Every NBA player at EuroBasket travels under a joint NBA–FIBA insurance umbrella that caps medical coverage at €20,000 and limits national-team duty to 28 days. According to federation officials, the FPB filed Queta’s paperwork in early July; Boston approved on the condition that the medical staff in Riga share daily reports. No bespoke add-on policy was required because the center’s salary still falls under the threshold where teams often seek additional guarantees. As of Friday, Queta has spent 22 days with the squad—tight timing that will require cautious load management if Portugal progresses beyond the group phase.
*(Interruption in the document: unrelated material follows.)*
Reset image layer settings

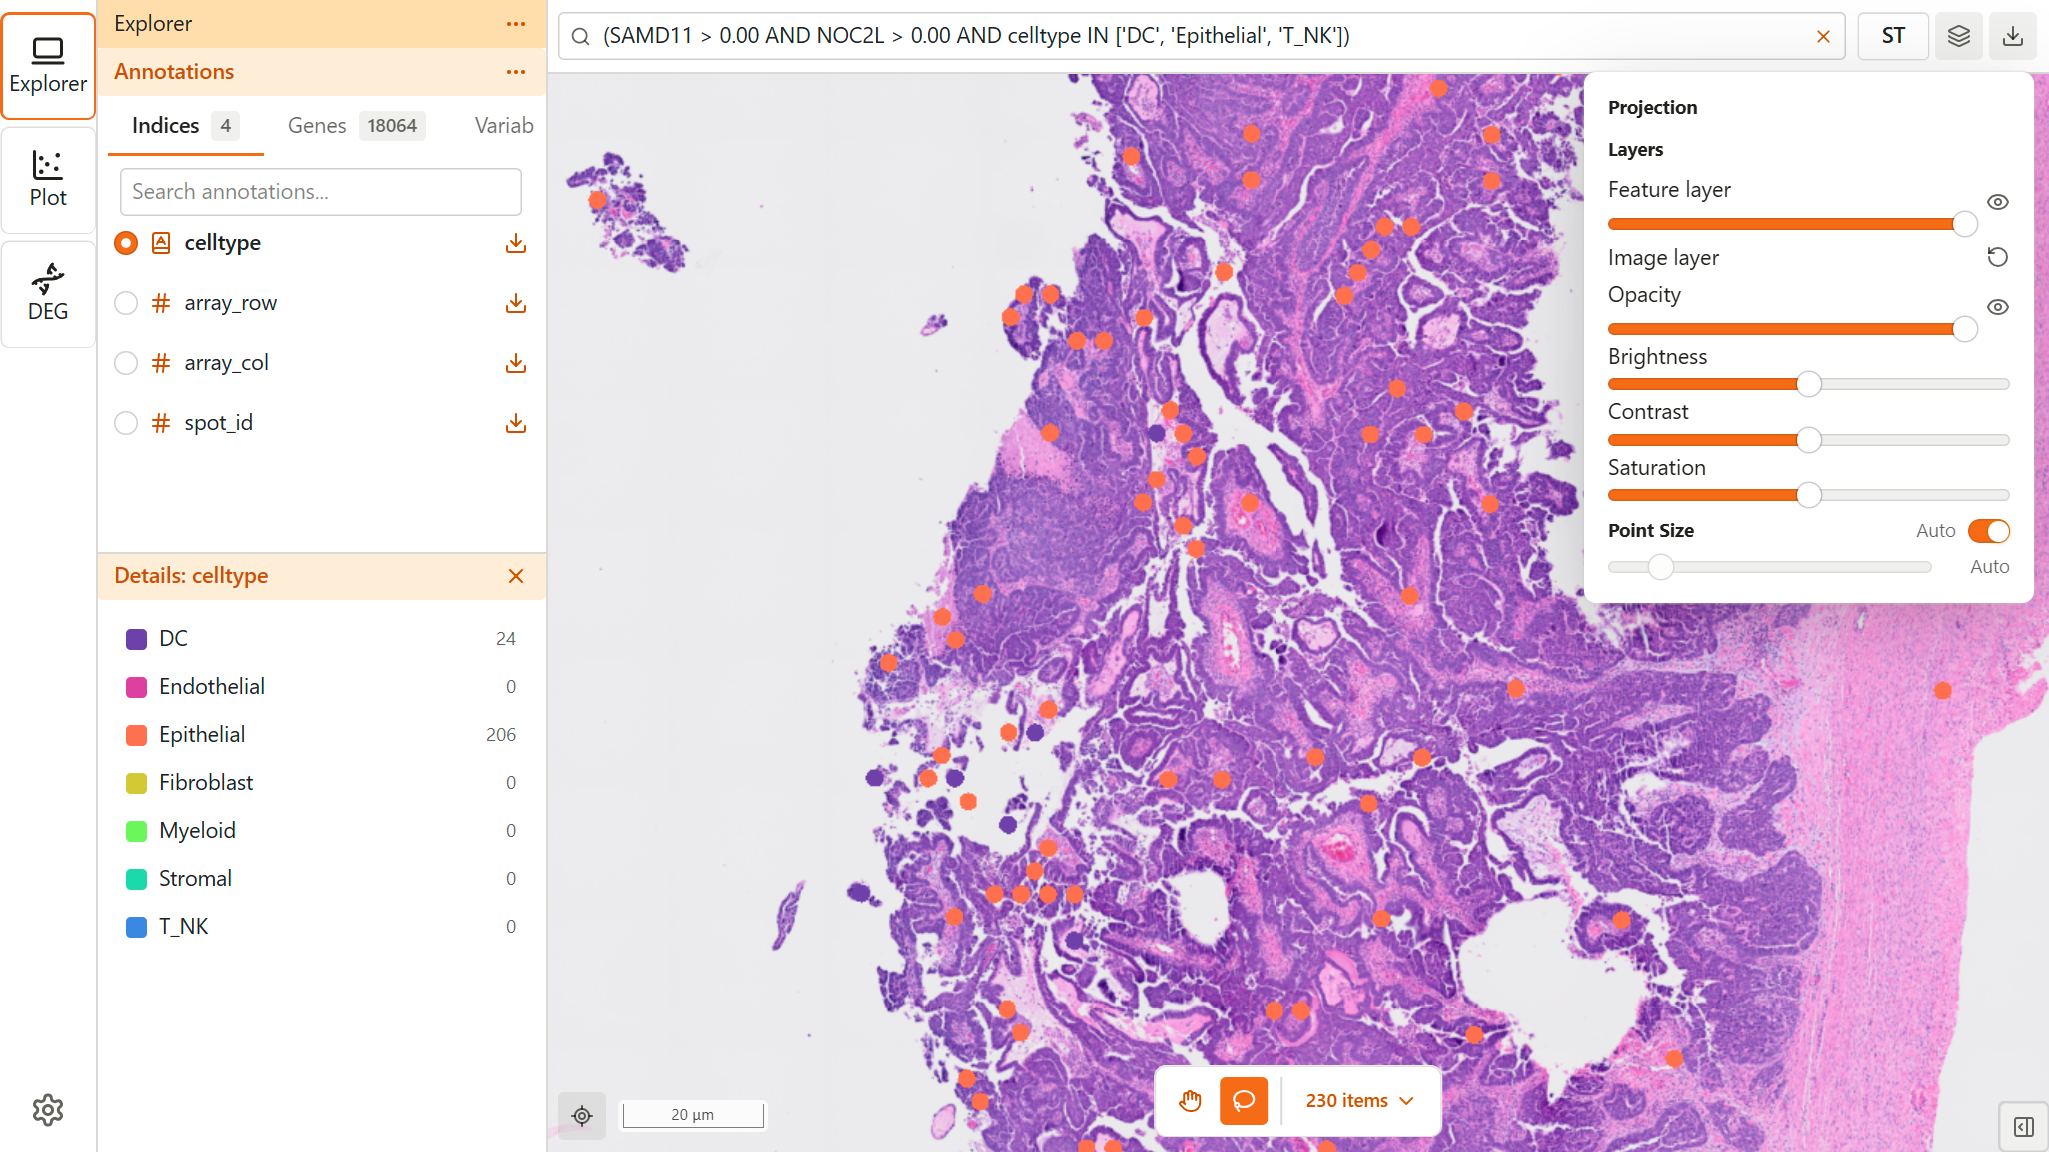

What tonight’s clash with Serbia means

Friday’s tip-off at 19:15 Lisbon time puts Queta opposite Nikola Jokić’s understudy, Marko Pecarski, in what Serbian outlets are calling a “trap game”. Serbia remains the gold-standard exporter of big men, yet their current roster lacks the NBA star-power of previous editions. A Portuguese win would almost seal a knockout berth and could thrust Queta into MVP chatter—particularly with Turkey looming just 24 hours later. Coaching staff say they will again funnel possessions through their NBA champion but expect “mixed defences” from Serbia designed to force him into short-roll decisions rather than post-ups.

Should expats care? Economic and cultural spin-offs

Lisbon sports bars have begun advertising EuroBasket happy hours, and the FPB reports a 23 % spike this week in online merchandise orders from UK and German addresses. Property agents in Barreiro, Queta’s hometown across the Tagus, are using his rise to pitch the district as “the cradle of Portuguese basketball”. For foreigners living here, the story offers a primer on how quickly a small market can rally around global talent—and how that momentum trickles into everything from tourism campaigns to after-school programmes your children might join. If you needed a conversation starter with your Portuguese neighbour, Queta’s double-double in Riga just handed you one.